There is little chance of failure in auctions of municipal bonds, according to Citigroup Inc. municipal strategist George Friedlander.
“In our opinion, there is no parallel risk on municipals,” though “the short-term muni market has suffered a bit of guilt by association that will take time to recede,” he wrote in an Oct. 5 report. The New York-based bank was the biggest underwriter of auction securities last year, according to Thomson Financial.
Can’t Sell
Investors such as corporate cash managers buy auction securities as an alternative to money market mutual funds and Treasury bills. One-month taxable auction securities yielded an average 5.27 percent on Nov. 14, according to the trade group index, compared with 3.87 percent for four-week Treasury bills.
A poll of corporate cash managers in May showed that one- third invested in auction-rate securities, according to a report prepared by Citigroup Inc. for the Association for Finance Professionals, whose 16,000 members are mostly corporate treasurers and finance officers.
Holders such as Qwest, the Denver-based local phone carrier in 14 western U.S. states, and Santa Clara, California-based Synaptics, a maker of touch-screen devices for cell phones, have been unable to unload securities because of auction failures, according to SEC filings.
Apex Silver Mines Ltd., a mining company based in Denver, took a loss of more than $20 million in the third quarter to write down the value of $71 million of failed auction securities, according to the company’s quarterly SEC filing.
Disclosing Risk
MetroPCS Communications Inc., a Dallas-based mobile phone company, filed a lawsuit over the failures, alleging in Texas state court that New York-based Merrill Lynch & Co. failed to disclose the risks and ignored the company’s instructions to invest in securities that can be readily sold.
Terez Hanhan, a spokeswoman at Merrill, declined to comment about auction-rate deals run by the brokerage.
The Municipal Securities Rulemaking Board, the self-regulatory group that polices the municipal bond market, is studying disclosure of interest rates on auction securities when they trade, according to Frank Chin, chairman of the rulemaking body.

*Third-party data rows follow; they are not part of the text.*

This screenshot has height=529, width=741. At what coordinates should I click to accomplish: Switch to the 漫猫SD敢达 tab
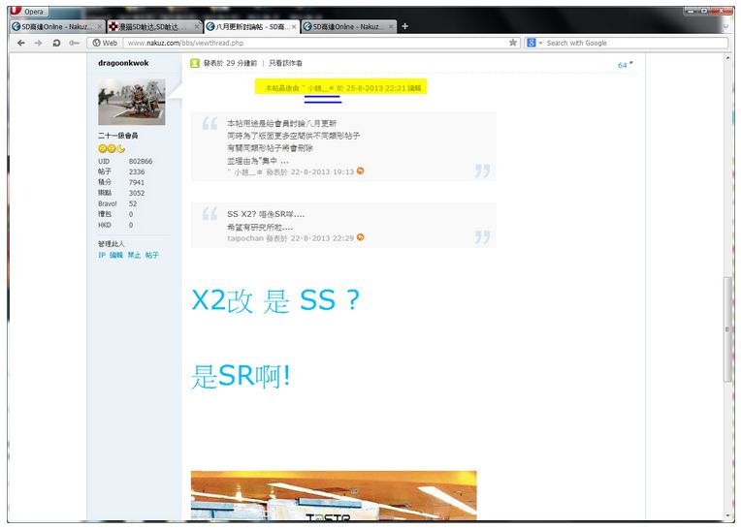149,26
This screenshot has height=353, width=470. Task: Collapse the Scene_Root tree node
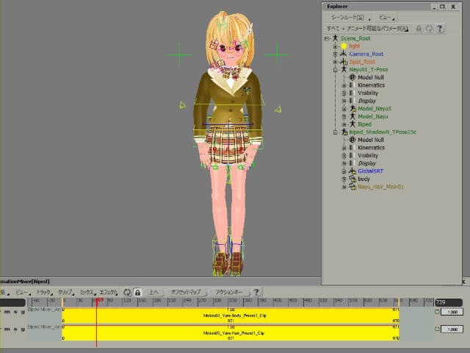pyautogui.click(x=327, y=38)
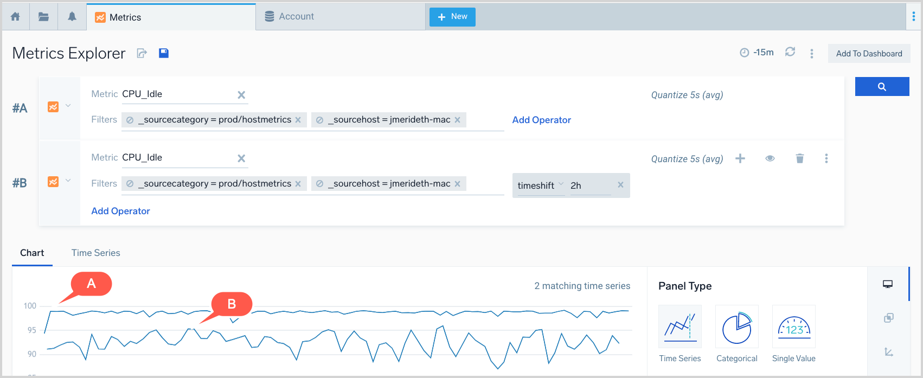Screen dimensions: 923x378
Task: Click the Add To Dashboard button
Action: 869,54
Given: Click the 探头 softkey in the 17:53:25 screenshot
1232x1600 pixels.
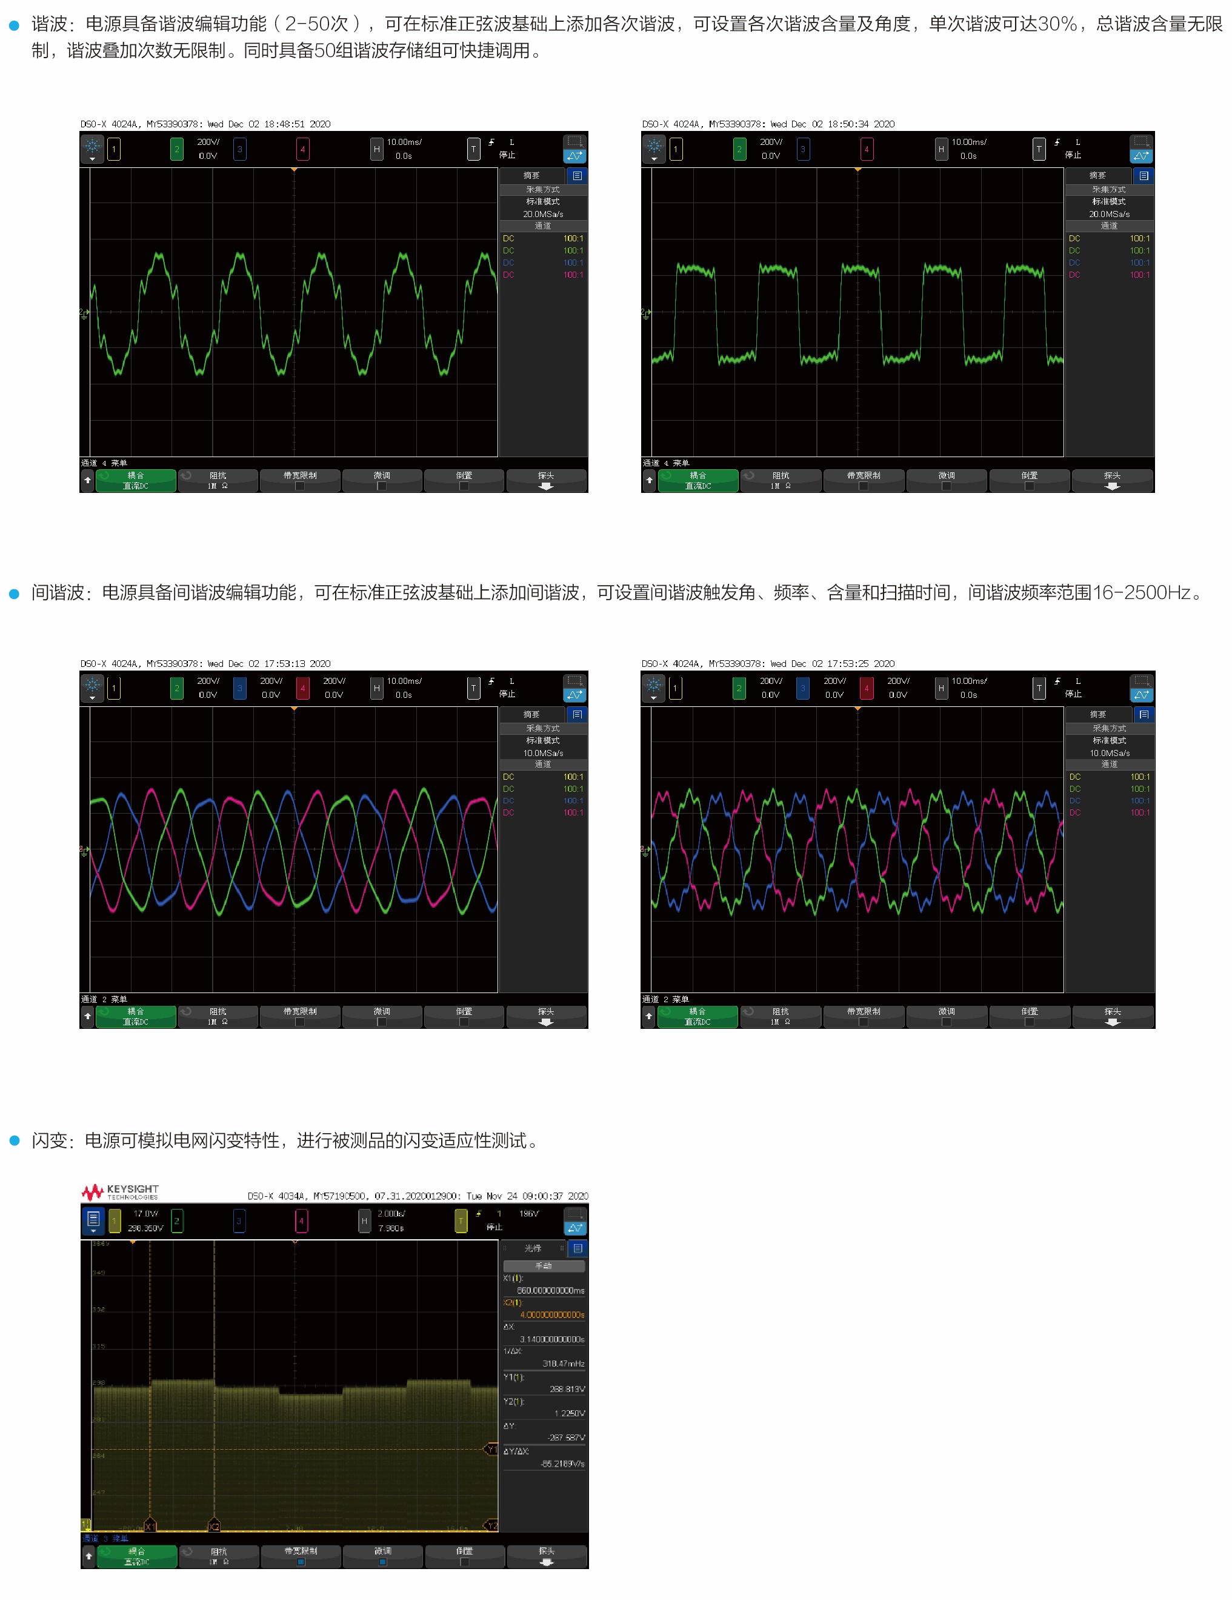Looking at the screenshot, I should coord(1113,1016).
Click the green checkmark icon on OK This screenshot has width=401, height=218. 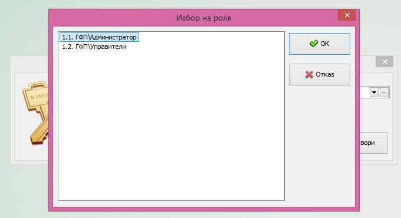coord(314,44)
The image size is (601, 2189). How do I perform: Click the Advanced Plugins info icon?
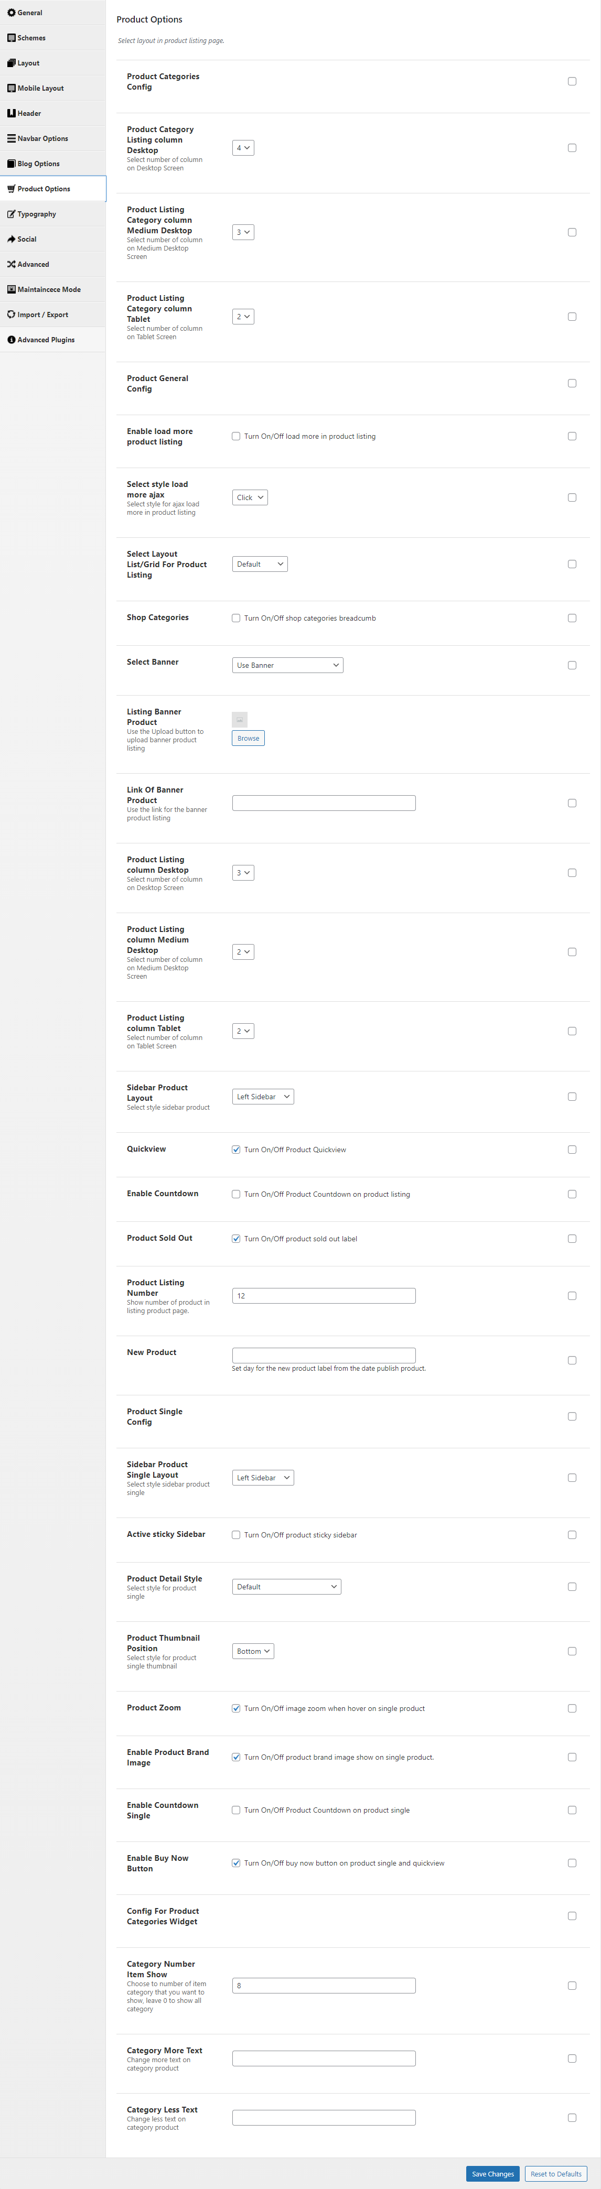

Providing additional information “will be the subject of additional dialog with the SEC,” said Chin, who is also director of public finance at Citigroup, the biggest U.S. bank.
Auction-Rate Indexes
Indexes of auction-rate securities, created by bankers at the time of the SEC settlement, are no substitute for information about specific issues, said Saber’s Fichera. They are based on two days of auction results from the previous week and can be at odds with information available to bankers.
Investors would have more confidence if they had more information, said Lance Pan, director of research at Capital Advisors Group, which oversees $7.5 billion of cash in Newton, Massachusetts.
Bondholders want to know the range of bids on auction securities and whether dealers are stepping in, Pan said. Investors also need to know the ratio of bids to securities available.
“Bankers are pretty hush-hush about auction results,” Pan said. “We just can’t get the information we need to evaluate the risks.”